» **RECORDED INFORMATION**:
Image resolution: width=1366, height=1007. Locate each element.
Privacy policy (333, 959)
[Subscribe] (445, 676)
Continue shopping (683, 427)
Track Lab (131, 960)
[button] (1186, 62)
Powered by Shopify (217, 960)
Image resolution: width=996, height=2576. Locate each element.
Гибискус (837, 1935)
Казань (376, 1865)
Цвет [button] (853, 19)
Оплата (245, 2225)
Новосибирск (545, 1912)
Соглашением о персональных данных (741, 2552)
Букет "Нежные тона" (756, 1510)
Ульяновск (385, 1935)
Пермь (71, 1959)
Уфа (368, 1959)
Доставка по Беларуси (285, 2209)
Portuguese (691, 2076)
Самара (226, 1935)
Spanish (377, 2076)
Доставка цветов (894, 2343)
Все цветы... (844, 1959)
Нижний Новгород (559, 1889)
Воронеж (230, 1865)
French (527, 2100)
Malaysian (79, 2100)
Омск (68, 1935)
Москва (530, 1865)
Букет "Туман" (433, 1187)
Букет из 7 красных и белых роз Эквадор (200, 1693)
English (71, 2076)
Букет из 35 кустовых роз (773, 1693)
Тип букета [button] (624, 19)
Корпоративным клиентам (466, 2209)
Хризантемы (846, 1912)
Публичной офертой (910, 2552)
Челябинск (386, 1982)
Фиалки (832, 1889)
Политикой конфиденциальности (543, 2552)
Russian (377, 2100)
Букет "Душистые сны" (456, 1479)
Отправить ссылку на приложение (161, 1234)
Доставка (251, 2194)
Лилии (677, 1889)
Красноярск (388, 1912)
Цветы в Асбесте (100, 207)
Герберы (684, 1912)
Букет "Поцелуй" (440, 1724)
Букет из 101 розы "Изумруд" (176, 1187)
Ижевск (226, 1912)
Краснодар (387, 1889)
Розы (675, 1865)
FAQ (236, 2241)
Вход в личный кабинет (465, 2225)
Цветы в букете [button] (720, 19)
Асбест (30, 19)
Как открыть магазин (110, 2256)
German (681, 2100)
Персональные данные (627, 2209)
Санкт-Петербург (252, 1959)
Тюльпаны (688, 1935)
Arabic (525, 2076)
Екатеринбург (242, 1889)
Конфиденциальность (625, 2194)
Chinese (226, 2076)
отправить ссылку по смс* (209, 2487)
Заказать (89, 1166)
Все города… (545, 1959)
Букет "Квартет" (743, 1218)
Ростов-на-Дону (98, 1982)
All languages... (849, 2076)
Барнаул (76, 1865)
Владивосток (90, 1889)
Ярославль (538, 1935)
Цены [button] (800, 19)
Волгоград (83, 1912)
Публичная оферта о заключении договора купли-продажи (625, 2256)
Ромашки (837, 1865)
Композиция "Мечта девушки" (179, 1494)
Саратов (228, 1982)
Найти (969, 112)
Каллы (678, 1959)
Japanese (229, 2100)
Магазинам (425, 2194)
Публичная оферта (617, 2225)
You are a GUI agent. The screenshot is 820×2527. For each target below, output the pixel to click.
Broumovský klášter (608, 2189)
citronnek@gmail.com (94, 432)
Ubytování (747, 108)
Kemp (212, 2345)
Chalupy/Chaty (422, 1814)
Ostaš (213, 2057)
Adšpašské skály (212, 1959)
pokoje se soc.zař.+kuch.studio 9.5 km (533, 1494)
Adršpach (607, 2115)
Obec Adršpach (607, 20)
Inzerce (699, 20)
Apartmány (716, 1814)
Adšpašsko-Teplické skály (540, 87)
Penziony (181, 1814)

» **INSTRUCTIONS FOR THE TASK**: Copy each line holding "element" from the material above.

» **RESULT BELOW**:
Image resolution: width=1366, height=1007. Locate each element.
Image resolution: width=996, height=2576. Locate each element.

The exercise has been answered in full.